We extend several recent results providing symmetry-based guarantees for variational inference (VI) with location-scale families. VI approximates a target density~$p$ by the best match $q^*$ in a family $Q$ of tractable distributions that in general does not contain $p$. It is known that VI can recover key properties of $p$, such as its mean and correlation matrix, when $p$ and $Q$ exhibit certain symmetries and $q^*$ is found by minimizing the reverse Kullback-Leibler divergence. We extend these guarantees in two important directions. First, we provide symmetry-based guarantees for a broader family of divergences, highlighting the properties of variational objectives under which VI provably recovers the mean and correlation matrix. Second, we obtain further guarantees for VI when the target density $p$ exhibits even and elliptical symmetries in some but not all of its coordinates. These partial symmetries arise naturally in Bayesian hierarchical models, where the prior induces a challenging geometry but still possesses axes of symmetry. We illustrate these theoretical results in a number of experimental settings.

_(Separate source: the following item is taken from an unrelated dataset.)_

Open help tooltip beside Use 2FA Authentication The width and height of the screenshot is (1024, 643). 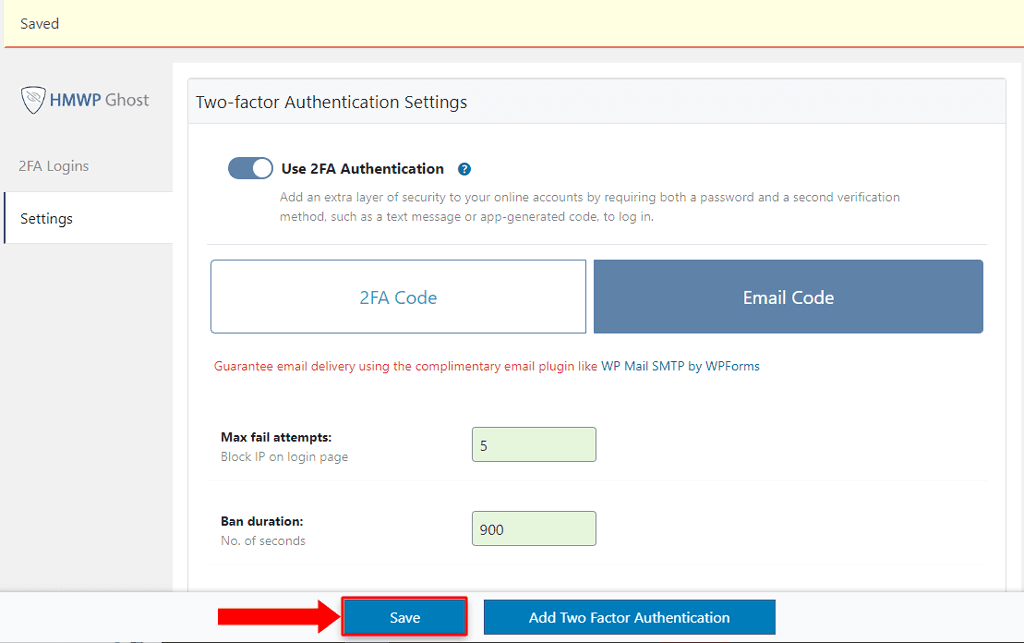click(x=464, y=169)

翻译：我们扩展了若干近期关于基于对称性为变分推断（VI）提供保证的研究结果，这些结果主要针对位置-尺度分布族。VI通过在一族易处理的分布Q中寻找最佳匹配q*来近似目标密度p，而Q通常不包含p。已知当p和Q表现出特定对称性且q*通过最小化反向Kullback-Leibler散度得到时，VI能够恢复p的关键性质，如其均值与相关矩阵。我们在两个重要方向上扩展了这些保证。首先，我们为更广泛的散度族提供了基于对称性的保证，阐明了变分目标在何种条件下可证明地恢复均值与相关矩阵。其次，当目标密度p在其部分（而非全部）坐标上呈现偶对称与椭圆对称时，我们为VI获得了进一步的保证。这种部分对称性在贝叶斯层次模型中自然出现，其中先验分布引入了复杂的几何结构但仍保持对称轴。我们在多个实验场景中验证了这些理论结果。